A marcha continuou no show do Tom Zé, na praça cívica, onde o número de policiais parecia ter triplicado e se concentrado na região da praça cívica onde nós, do Coletivo Cannabis Ativa permanecemos, para ver se estávamos fumando. Não conseguiram achar ninguém praticando tal ato e ficaram perdidos olhando as pessoas. Assim começou uma grande vaia e todos cantando com toda força "polícia para quem precisa, polícia para quem precisa de polícia".
Pouco tempo depois um conhecido nosso foi pego com fumo e fumando, e foi levado pela polícia. Fomos atrás e, por mais que o nosso conhecido tivesse errado nessa situação, fomos atrás para que ele não fosse preso e que a lei 11.343, por mais que seja proibicionista, fosse cumprida. O que aconteceu é que eu e outra integrante do Coletivo Cannabis Ativa fomos ameaçadas de serem presas pois, segundo um dos policiais, nossa camisa que tinha escrito "marcha da maconha" era apologia. O que eles não sabia, e ficaram sem justificativas, foi que tínhamos um habeas corpus que nos protegia desse tipo de coerção. Não conseguimos falar com os advogados, mas sabemos que nosso conhecido foi levado para delegacia e liberado pouco tempo depois.
Imaginávamos que isso seria prato cheio para mídia negativar o movimento, mas não conseguiu nenhum pouco. A primeira marcha da maconha aconteceu, e saber que se o Centro de Ciências Humanas, Letras e Artes não tivesse vindo nos incomodar com um email bastante repressivo sobre os usuários de maconha no setor 2, creio que isso não estaria ocorrendo. POR ISSO, OBRIGADO CCHLA, POR FAZER INFLAMAR ESSA ORGANIZAÇÃO TODA.
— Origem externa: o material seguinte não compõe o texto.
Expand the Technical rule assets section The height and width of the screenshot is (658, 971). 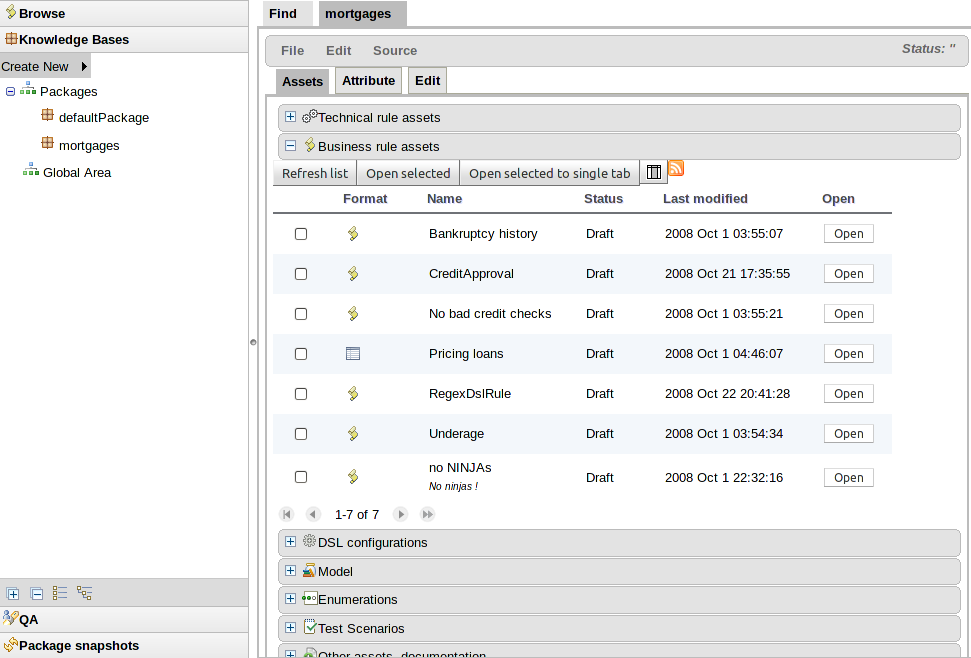coord(291,117)

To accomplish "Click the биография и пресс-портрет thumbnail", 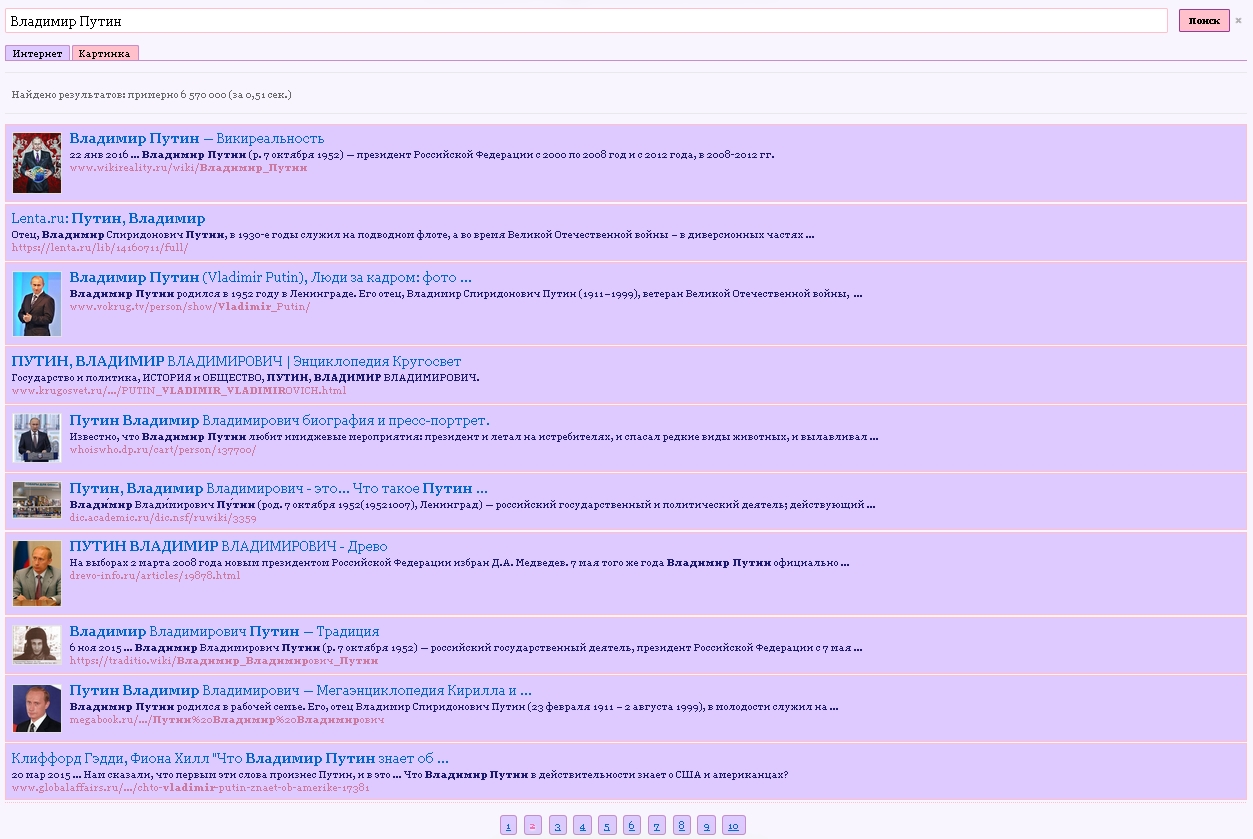I will coord(37,438).
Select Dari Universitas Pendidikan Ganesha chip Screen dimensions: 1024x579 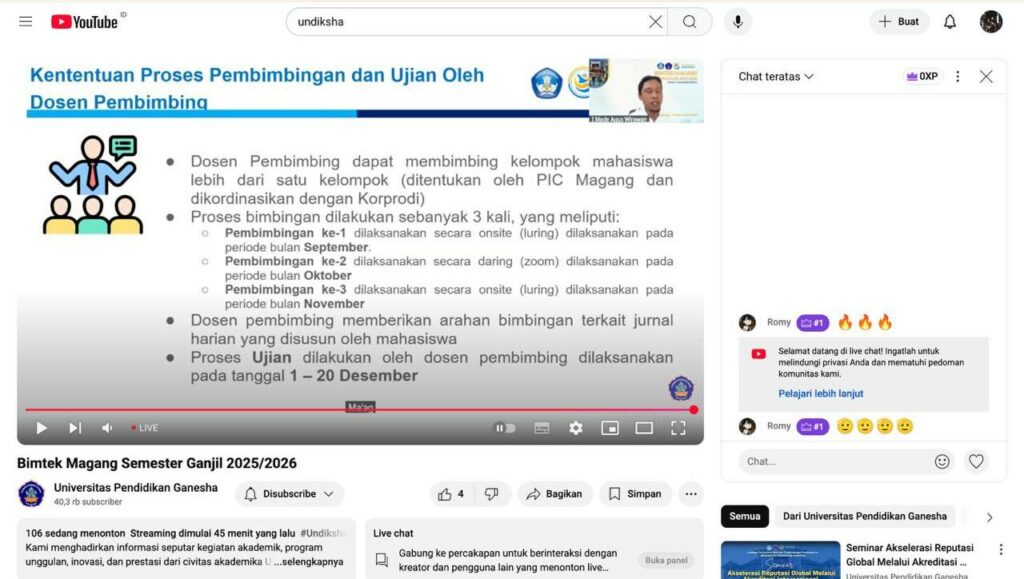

Agradeço a todos que puderam ir, e aos que não puderam valeu por todo apoio dado. Agora é só jogar no google e youtube "marcha da maconha Natal" e ver o que fizemos. Agora vamos nos articular para promover esse debate nas periferias de Natal e em outras áreas da cidade para mostrar a urgência que é esse assunto.
Abraços,
IB
Coletivo Cannabis Ativa
Natal-RN
Nota do blog: As políticas de "repressão" ou "demonização" do uso de drogas se mostraram ineficazes, como afirmam Beatriz Caiuby Labate, Maurício Fiore e Sandra Lucia Goulart, na introdução do livro "Drogas e Cultura: novas perspectivas", obra editada pela EDUFBA/Fapesp, imprescindível para as reflexões públicas que os integrantes da Marcha da Maconha estão propondo ao país. Na contra-mão dessa história, a Universidade Federal do Amazonas mergulhou na onda proibicionista, tudo porque universitários estariam fazendo uso de maconha no campus. Que desperdício! Instituição do saber por excelência, com um quadro de professores e pesquisadores notáveis, capazes de dar profundidade e consistência a um tema tão paradoxal e enigmático como o uso de drogas na sociedade atual, optou-se equivocadamente por uma resposta anti-acadêmica e anti-democrática, em plena era da interdisciplinaridade. Torço para que a comunidade acadêmica aproveite o ensejo para por fim às raízes históricas do proibicionismo. Como egresso desta universidade (que na concepção do marxista José Carlos Mariatégui, compõe o quarto segmento da comunidade acadêmica), reivindico a imediata abertura de um espaço de diálogo que reafirme a universidade como produtora de novas realidades e não reprodutora da nefasta ideologia de "guerra às drogas", cujo cenário é marcado por sequelas de estigmatização, violência, cinismo e estreiteza intelectual. Cabe a universidade o trabalho intelectual contra toda sorte de simplificação conceitual e manipuilação política e, sobretudo, contra a espiral viciosa que naturaliza a ilegalidade e potencializa a repressão, se quisermos impedir que a sociedade seja inundada de preconceitos e a juventude criminalizada. (Dedico essa postagem ao sociólogo, redutor de danos, Dênis Petuco).